**Written task**. Copy the records word for word, from the line containing "Given: Click the" through the end of the records, and leave the pictures out of your copy.

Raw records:
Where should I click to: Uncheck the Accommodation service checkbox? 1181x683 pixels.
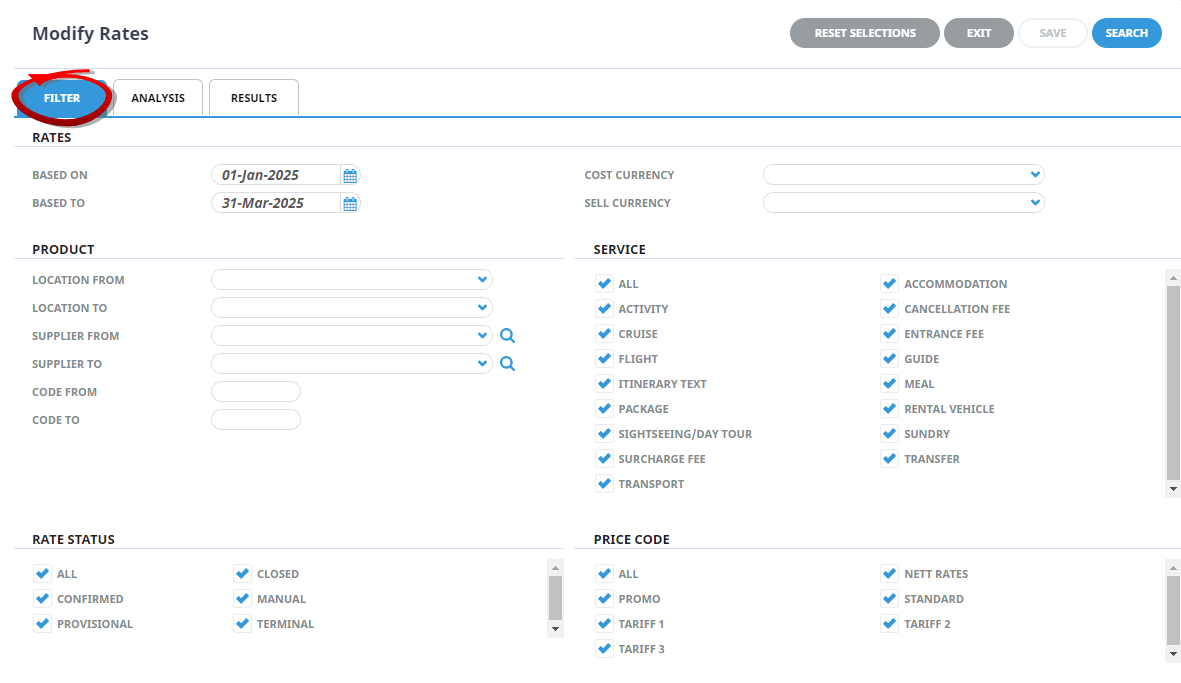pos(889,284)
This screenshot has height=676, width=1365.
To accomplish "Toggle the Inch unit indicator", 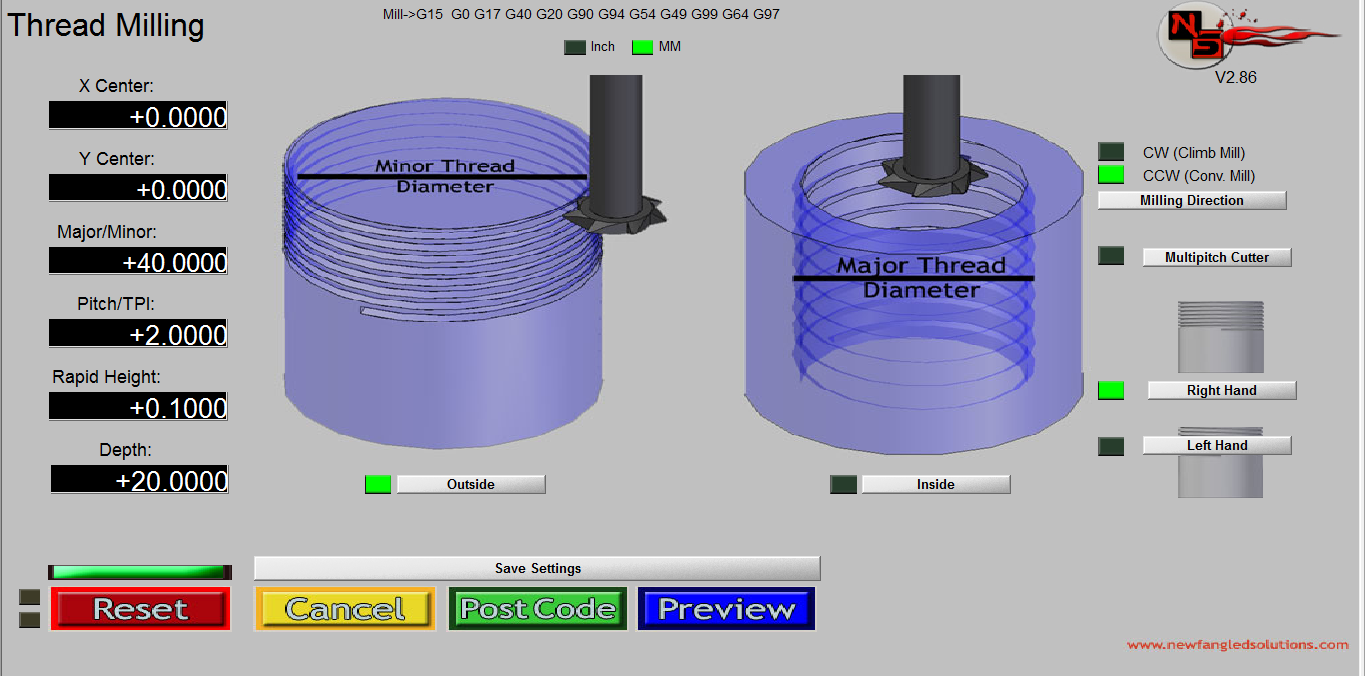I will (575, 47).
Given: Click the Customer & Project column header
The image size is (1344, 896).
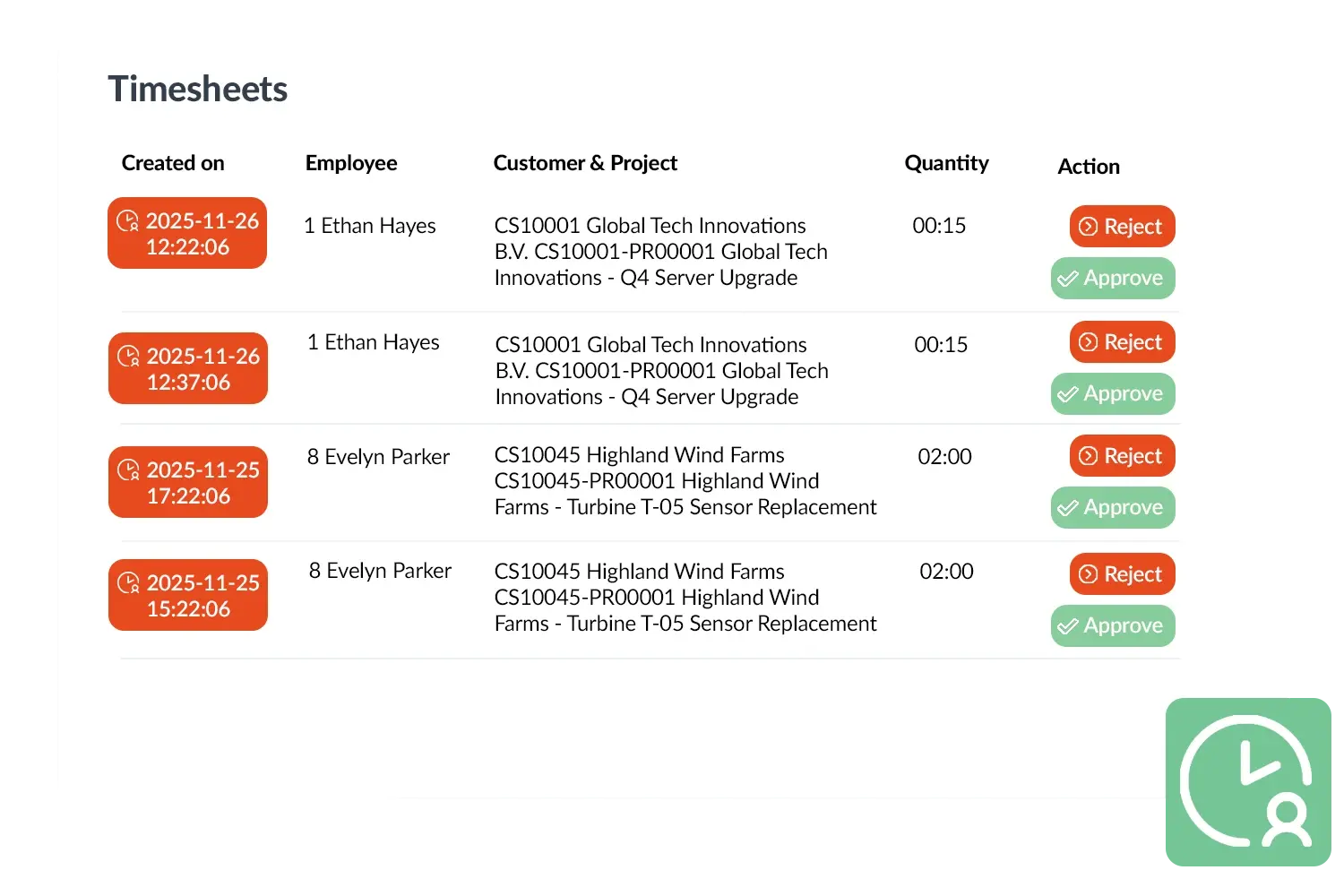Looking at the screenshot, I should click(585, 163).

**Exercise output**.
Given: Click the Customer & Project column header
The image size is (1344, 896).
Looking at the screenshot, I should click(585, 163).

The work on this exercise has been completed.